Adallom is a cloud security company based in Menlo Park, California. It secures enterprise software-as-a-service (SaaS) application usage, audits user activity, and protects employees and digital assets from threats in real time.

Adallom was reportedly acquired by Microsoft for $320 million in July 2015. The Adallom product was rebranded as Microsoft Cloud App Security (MCAS) and announced in general availability as of April 2016. In November 2021, Microsoft Cloud App Security was rebranded as Microsoft Defender for Cloud Apps

History 

Adallom was founded in 2012 by Assaf Rappaport, Ami Luttwak and Roy Reznik, who are former members of the Israeli Intelligence Corps’ Unit 8200 and alumni of the Talpiot program. Adallom’s namesake originates from Ad Halom, otherwise known as the “last line of defense.” Adallom secured $4.5 million in Series A funding from Sequoia Capital and Zohar Zisapel. The company secured $15 million in series B funding led by Index Ventures with contributions from Sequoia Capital Israel.
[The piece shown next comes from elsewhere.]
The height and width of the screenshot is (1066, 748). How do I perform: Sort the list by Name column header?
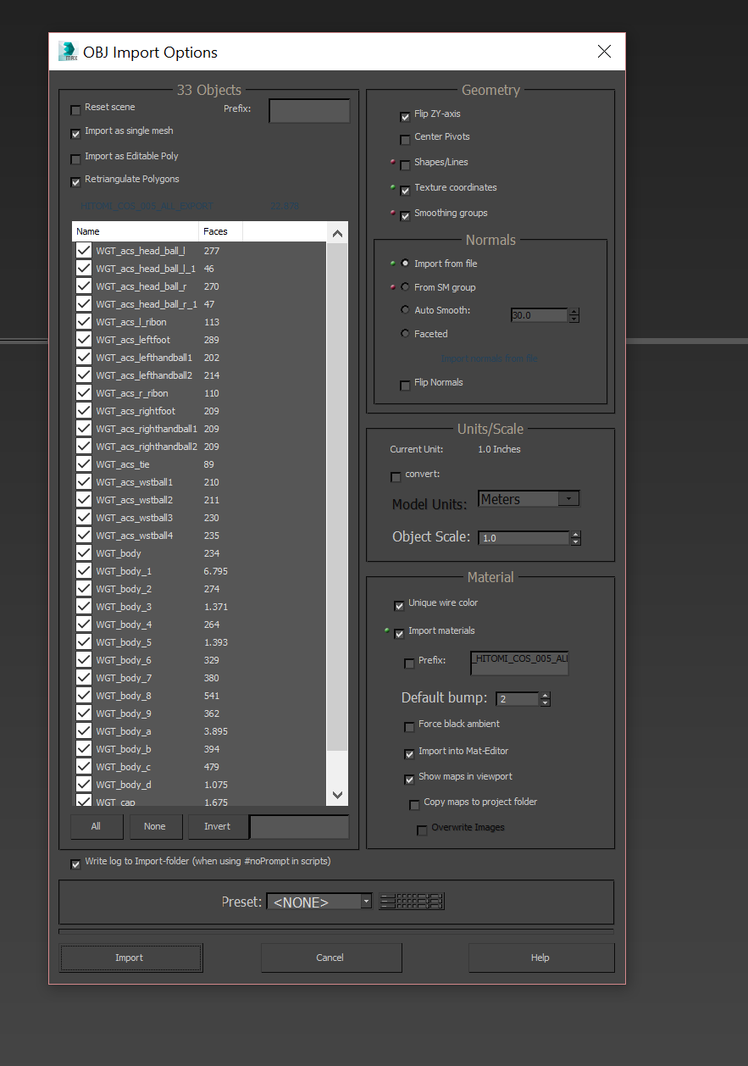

Adallom was named by CRN as the 10 Coolest Security Startups of 2013.

Product 

The founders created Adallom with the adage that SaaS as a class is secure but the way employees actually utilize SaaS is not. In November 2013 Adallom launched a complete security solution that audits activities performed in SaaS applications and develops intelligence to predict and protect from IT security issues, providing SaaS end user enablement while maintaining IT control and visibility. It provides tools to build a consistent security policy across all cloud applications at use within an enterprise.

Adallom’s Smart Engines technology works similarly to the way credit card companies track transactions that appear out of the ordinary because it stops attacks by providing real-time reports of odd behavior.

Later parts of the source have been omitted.